Monday, May 13, 2013

SPQ13 TRACY

This week was an accomplishing week.  Buttoned up the hydraulic fitting box exercise.  I am quite a bit more familiar with the fittings than before I started them, but without constant exposure I could see myself forgetting specific names and types as there are so many differences.  The biggest lesson I pulled out of that was a familiarity with looking up the fittings and being able to I.D. them in a book.

I was able to hop on the Bobcat mini-excavator today and stack some tires up.  It was nice to become more comfortable with the controls.  I will be practicing that more and more, and even switching up the controls between standard and iso.


 Jeremy, Gary, and I took apart a variable displacement axial pump this week just to see what was all going on.  It was good to be able to actuate the swashplate and see the pistons.
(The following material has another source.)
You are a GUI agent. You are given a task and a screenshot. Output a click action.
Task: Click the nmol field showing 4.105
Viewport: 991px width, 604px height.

As we were flipping through the service manual, Jeremy and I got a little more than curious on how the Bobcat can helicopter endlessly and still supply oil to the tracks and the blade.  We found a swivel joint out in the shop and took it apart and found that it is simply a large round stock with holes bored out for supply and return that feed into individual ribs on the side.  The round stock rotates inside a case allowing the fluid to travel down and out, and up and out.  8 lines going in and out: 6 that go to the tracks which include forward and reverse for both right and left as well as a drain and pilot (which I understand from looking at the schematic controls the autoshift), and 2 and go to the blade cylinder.  Being able to skim the service manual, find a swivel joint to take apart, and answer any random questions that came up helped to better understand the schematic that was handed to us today.
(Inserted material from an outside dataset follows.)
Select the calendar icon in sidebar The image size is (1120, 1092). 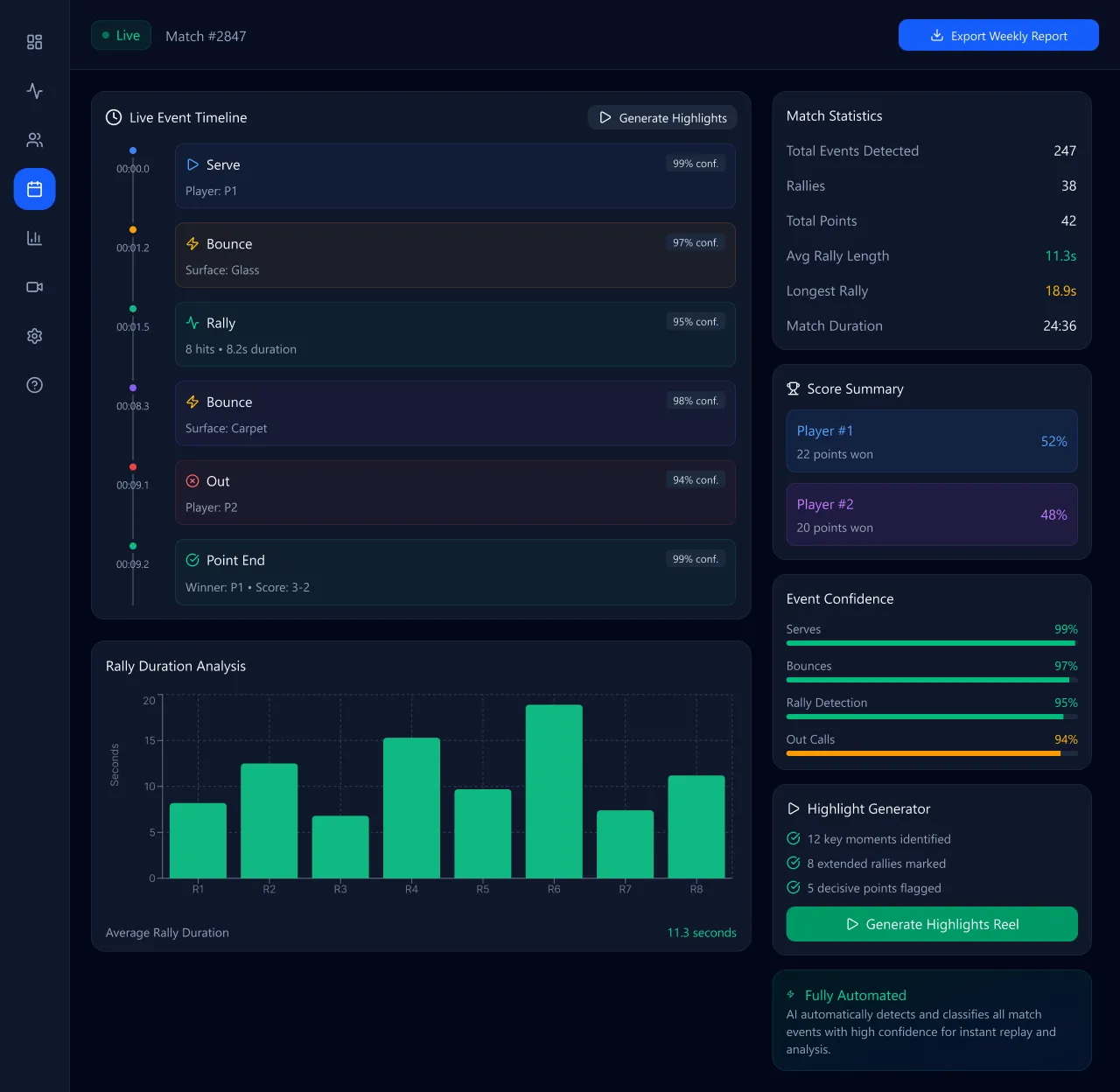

The schematic still has many parts that I don't fully understand.  Our table has decided to pick apart the slew motor section which includes a brake.  What I have figured out so far is that the motor is an axial piston motor combined with a planetary gear set, and that the motor is an auto brake.  I was able to trace a pilot line from the brake actuator back down to a tee that has a 2-way check valve.  The 2-way check valve moves either direction depending on the direction that the LH joystick is pushed.  This allows flow to move the pilot activated directional control valve to the open position.  Fluid then flows through the pilot activated directional control valve and fills the chamber inside the brake actuator.  When the force of the spring in the brake actuator is overcome, the brake is released from the motor.  As the joystick is let off, the pilot activated directional control valve closes and the spring forces fluid out and through an orifice and a timer valve, and is then sent to drain line to tank.  I'm still not exactly sure what a timer valve does.  My guess is to control the amount of pressure downstream of the timer valve so that the fluid doesn't go back up the drain line and back up into the motor, but rather continues downstream and ends up in tank.
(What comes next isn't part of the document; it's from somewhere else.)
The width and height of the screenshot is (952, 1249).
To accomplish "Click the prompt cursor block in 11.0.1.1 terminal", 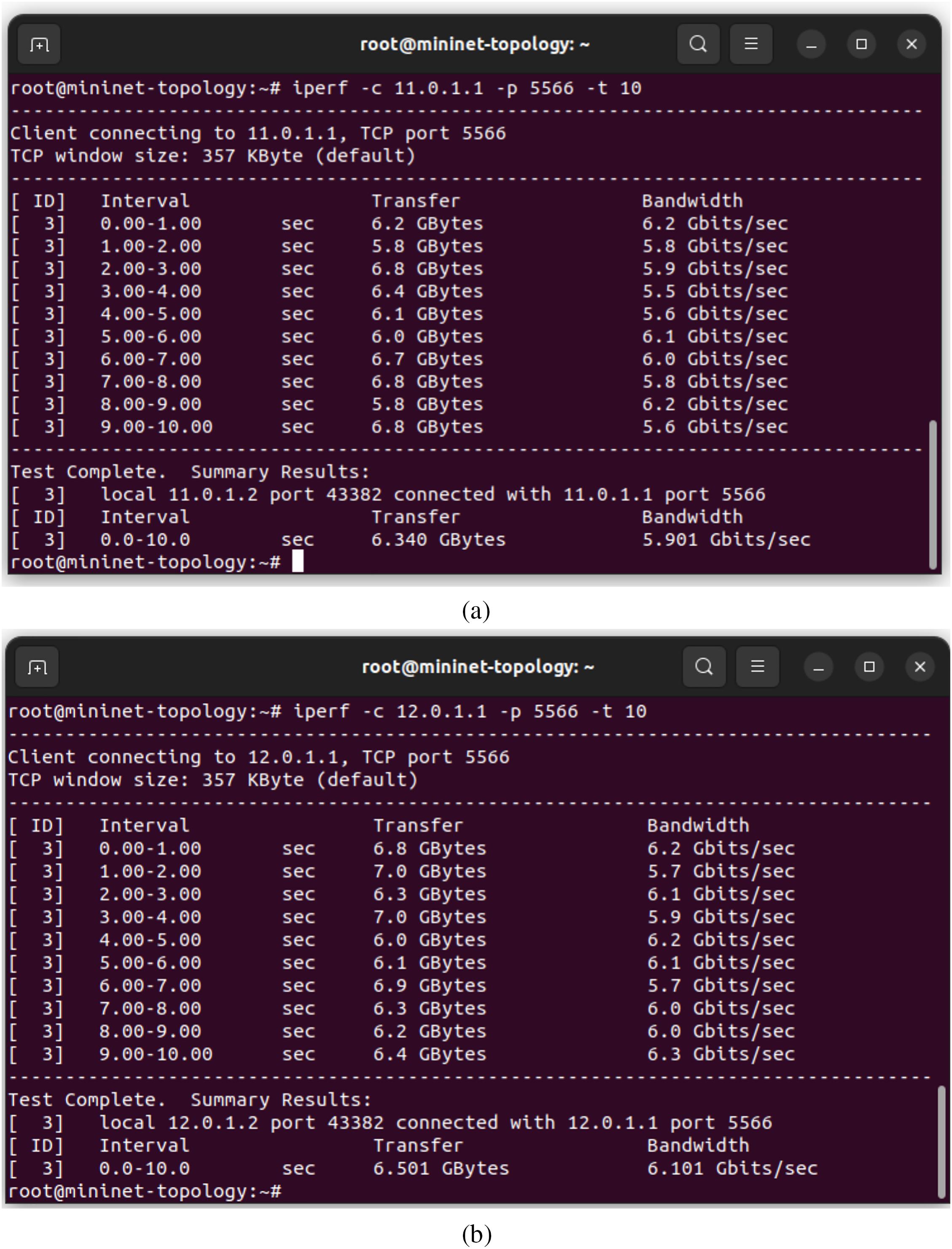I will click(298, 562).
Still a lot of speculations, theories, and assumptions.  I still have to wrap my mind around how load sensing works in all of this, among many other things.  All in all, I feel like my understanding of hydraulic systems is coming along nicely and I look forward to doing more of it in the coming weeks.

Hours:
Week: 35
Total: 215

2 comments:

  1. You cannot learn it all at once...

    If you have learned the very basics, then you can continue to learn the more complex, whilst shedding what needs to be unlearnt.

    It can be messy. That's the fun of it.